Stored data
----

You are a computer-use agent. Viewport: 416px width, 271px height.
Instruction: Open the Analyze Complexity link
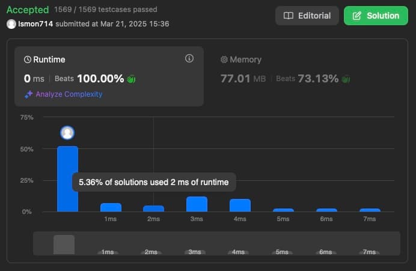coord(69,94)
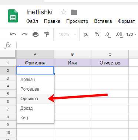Click the Google Sheets home icon

point(13,16)
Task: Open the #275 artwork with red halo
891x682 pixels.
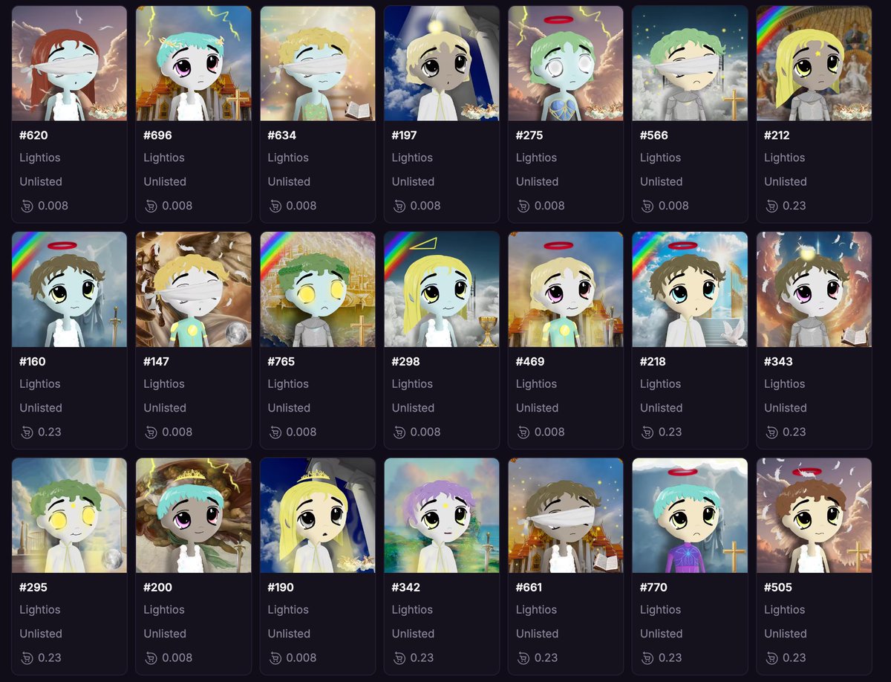Action: pyautogui.click(x=566, y=63)
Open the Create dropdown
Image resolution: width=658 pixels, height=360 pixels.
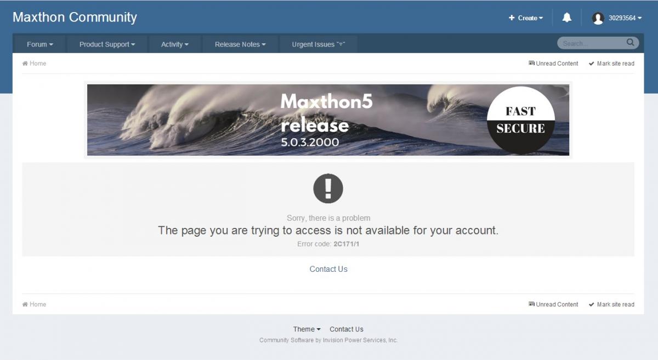[526, 18]
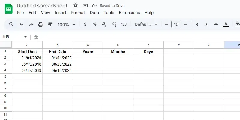Apply percent format
240x120 pixels.
point(95,24)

----

▸ **EXERCISE REQUIREMENTS**: Please copy the entries in full. Leave each image out.

▸ **SOLVED EXERCISE**:
You are a computer-use agent. Viewport: 416px width, 271px height.
Instruction: Open the Analyze Complexity link
coord(69,94)
Click the Google Sheets home icon

point(13,16)
Task: Open the #275 artwork with red halo
891x682 pixels.
Action: pyautogui.click(x=566, y=63)
Open the Create dropdown
Image resolution: width=658 pixels, height=360 pixels.
[526, 18]
Apply percent format
240x120 pixels.
point(95,24)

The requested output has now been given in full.